Не хотелось выдумывать, и он сказал:
— Костя, ты ведь не любишь, когда тебе врут.
— Естественно.
— Ну и не спрашивай.
— У меня обязанность, — не согласился Костя.
— Ну спрашивай, и я совру, — сказал Антон, сдерживая раздражение. — У тебя что-нибудь есть, кроме обязанности?
Есть, старик, — мирно улыбнулся Костя. — Проваливай, и больше так не делай.
Часто человек, облеченный полномочиями, проявляет излишнюю суровость, жесткость и требовательность. Так уж получается, потому что власть требует своего осуществления в действиях, и если такие действия долгое время почему-либо не вызываются обстоятельствами, власть как бы увядает и утрачивает сознание своей необходимости, и тогда, забеспокоившись, власть предпринимает жесткую акцию просто так, проверяя и оправдывая себя.

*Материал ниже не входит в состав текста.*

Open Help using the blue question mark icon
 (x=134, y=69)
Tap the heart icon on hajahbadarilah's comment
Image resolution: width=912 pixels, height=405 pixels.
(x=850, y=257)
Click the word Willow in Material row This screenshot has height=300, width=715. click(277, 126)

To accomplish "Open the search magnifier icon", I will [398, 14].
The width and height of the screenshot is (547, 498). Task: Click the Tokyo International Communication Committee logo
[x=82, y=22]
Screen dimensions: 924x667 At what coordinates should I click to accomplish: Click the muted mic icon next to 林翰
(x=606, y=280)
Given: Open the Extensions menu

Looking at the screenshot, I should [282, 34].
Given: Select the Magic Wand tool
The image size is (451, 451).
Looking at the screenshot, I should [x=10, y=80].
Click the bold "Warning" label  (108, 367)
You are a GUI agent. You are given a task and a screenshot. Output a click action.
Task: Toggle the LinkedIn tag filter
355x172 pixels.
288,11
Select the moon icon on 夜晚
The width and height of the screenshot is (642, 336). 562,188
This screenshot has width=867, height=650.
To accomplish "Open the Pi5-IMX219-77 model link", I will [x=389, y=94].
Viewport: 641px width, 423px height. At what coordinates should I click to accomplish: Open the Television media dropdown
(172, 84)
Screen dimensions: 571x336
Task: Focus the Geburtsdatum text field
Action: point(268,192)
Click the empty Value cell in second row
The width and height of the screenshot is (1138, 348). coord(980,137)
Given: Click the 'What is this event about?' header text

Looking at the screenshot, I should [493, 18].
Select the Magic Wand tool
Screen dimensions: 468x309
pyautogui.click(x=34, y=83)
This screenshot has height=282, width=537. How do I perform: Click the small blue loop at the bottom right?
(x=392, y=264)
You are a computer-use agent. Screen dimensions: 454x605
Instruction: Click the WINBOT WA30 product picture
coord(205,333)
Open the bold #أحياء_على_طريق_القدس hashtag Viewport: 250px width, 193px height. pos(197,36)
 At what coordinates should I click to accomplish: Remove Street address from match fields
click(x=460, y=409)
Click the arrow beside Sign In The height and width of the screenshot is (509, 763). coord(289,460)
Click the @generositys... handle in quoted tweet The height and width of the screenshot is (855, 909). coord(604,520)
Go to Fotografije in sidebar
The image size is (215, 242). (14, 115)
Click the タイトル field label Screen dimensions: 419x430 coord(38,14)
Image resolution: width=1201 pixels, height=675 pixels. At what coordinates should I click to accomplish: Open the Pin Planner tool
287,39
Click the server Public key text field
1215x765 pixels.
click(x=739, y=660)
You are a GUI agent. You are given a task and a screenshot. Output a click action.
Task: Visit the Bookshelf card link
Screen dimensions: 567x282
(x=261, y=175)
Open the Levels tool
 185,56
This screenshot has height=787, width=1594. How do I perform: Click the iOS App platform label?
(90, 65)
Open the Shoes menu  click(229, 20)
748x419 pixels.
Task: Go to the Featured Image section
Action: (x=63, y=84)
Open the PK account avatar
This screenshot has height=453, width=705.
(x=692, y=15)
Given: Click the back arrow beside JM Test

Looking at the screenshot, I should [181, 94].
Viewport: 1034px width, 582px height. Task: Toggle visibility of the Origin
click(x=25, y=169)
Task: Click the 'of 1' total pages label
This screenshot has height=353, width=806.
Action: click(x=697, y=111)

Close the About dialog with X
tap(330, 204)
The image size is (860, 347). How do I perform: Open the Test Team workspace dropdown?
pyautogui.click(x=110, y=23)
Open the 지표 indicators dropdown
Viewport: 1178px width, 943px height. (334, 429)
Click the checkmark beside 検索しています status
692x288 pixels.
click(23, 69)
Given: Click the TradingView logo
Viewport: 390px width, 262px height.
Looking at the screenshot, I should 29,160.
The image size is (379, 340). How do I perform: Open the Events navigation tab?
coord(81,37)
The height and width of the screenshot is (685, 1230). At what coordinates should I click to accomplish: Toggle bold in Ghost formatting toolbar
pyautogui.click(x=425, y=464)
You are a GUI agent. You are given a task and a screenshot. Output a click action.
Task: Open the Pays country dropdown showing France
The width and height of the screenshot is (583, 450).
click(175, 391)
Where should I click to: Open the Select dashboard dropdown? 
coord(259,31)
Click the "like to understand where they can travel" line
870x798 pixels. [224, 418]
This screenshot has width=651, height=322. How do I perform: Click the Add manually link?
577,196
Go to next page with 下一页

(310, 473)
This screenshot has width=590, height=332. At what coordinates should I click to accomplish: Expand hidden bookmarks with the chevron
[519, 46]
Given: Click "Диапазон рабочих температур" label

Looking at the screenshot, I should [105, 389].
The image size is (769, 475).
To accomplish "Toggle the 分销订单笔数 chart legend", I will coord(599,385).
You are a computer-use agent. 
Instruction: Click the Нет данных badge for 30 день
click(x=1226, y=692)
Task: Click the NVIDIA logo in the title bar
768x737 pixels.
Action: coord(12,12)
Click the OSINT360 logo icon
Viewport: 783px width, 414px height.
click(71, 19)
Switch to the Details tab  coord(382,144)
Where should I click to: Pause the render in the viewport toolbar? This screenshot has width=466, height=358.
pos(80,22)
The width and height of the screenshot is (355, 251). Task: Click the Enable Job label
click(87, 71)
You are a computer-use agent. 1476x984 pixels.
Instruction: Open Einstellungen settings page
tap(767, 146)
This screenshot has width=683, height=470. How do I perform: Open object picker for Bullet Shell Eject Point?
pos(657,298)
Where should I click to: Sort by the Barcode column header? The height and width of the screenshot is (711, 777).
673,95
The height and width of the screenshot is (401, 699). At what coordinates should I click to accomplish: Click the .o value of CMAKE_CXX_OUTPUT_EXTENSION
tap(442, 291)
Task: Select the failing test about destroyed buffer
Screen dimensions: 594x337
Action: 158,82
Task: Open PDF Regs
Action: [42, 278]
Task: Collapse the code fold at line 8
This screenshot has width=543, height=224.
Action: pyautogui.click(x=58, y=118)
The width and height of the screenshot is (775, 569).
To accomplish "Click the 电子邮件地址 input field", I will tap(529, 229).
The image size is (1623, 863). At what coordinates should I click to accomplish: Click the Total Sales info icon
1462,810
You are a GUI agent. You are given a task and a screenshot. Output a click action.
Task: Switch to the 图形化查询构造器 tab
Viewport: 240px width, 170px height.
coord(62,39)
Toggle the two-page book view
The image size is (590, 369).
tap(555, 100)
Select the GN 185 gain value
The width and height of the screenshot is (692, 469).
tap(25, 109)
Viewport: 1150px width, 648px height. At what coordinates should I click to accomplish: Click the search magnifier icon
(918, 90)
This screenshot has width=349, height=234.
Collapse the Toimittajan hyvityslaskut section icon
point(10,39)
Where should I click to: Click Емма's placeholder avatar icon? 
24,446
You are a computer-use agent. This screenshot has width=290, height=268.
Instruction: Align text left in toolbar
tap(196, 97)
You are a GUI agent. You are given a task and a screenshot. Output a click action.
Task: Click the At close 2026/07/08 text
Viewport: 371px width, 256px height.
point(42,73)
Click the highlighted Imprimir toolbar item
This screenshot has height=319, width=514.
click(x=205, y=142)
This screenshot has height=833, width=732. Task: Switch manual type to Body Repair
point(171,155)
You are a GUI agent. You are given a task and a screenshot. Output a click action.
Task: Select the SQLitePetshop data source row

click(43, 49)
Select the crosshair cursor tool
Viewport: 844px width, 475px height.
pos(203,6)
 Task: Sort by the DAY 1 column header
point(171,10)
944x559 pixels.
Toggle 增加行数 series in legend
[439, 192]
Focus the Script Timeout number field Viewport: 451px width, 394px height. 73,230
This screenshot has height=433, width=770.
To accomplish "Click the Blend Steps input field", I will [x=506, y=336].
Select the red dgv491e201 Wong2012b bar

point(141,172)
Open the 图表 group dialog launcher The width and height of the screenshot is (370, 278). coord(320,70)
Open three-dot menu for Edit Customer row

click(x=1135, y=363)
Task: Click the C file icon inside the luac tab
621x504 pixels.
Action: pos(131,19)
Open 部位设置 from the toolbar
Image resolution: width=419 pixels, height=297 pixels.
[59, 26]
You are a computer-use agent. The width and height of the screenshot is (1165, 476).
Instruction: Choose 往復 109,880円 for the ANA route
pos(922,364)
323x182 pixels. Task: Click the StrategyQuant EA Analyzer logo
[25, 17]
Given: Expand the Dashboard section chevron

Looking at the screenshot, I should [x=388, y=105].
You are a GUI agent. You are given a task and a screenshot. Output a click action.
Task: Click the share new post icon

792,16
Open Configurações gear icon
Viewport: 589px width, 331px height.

Но бывает и так, что человек, облеченный полномочиями, понапрасну проявляет снисходительность к нарушению порядка, кажущемуся на первый, неглубокий взгляд безопасным. Надо было тогда Косте настоять, вытянуть из Антона отяготившую его тайну. Косте Будилову, и только Косте, а не Льву Зудневу, не Герману и даже не Гришке, мог бы Антон рассказать о полуреальном своем состоянии, о безумном переплетении событий, составивших его счастье и его беду. Но Костя мягкотело отстранился, и ничего теперь не исправишь в биографии Антона Охотина.
Как ни желательно нам направить наше повествование по иной, более прямолинейной и натоптанной стезе, мы расскажем тебе правду, добрый читатель, ибо согласны с поэтом, который сказал, что только правда — как бы она ни была тяжела — легка.
Добрые ангелы, хранящие нас от бед в сомнительные часы жизнедеятельности нашей, не могут работать без отдыха. Следует отпускать им время для той надобности, чтобы они покурили и подремали, а может быть, схлебнули рюмку-другую нектару или амброзии — бог знает, что там на небесах подают для растормаживания второй сигнальной системы.
Проще говоря, не надо терять чувство меры.
Легко можно представить себе, как ангел, бережно пасший Антона около полутора суток, прилег соснуть на ближнее облако, и в этот миг помощнику дежурного офицера начальнику музыкантской команды старшему лейтенанту Трибратову пришло намерение проверить внутренние посты, а часы пробили полночь. Столь же легко предположить, что на пути своем из роты в роту старший лейтенант Трибратов в какой-то момент подумал о дочери своего учителя по классу виолончели, подло обольщенной и бессовестно брошенной неким курсантом Антоном Охотиным, каковой неприятен еще и тем, что терзает изощренный слух старшего лейтенанта своими богохульными упражнениями на благородном инструменте фортепьяно.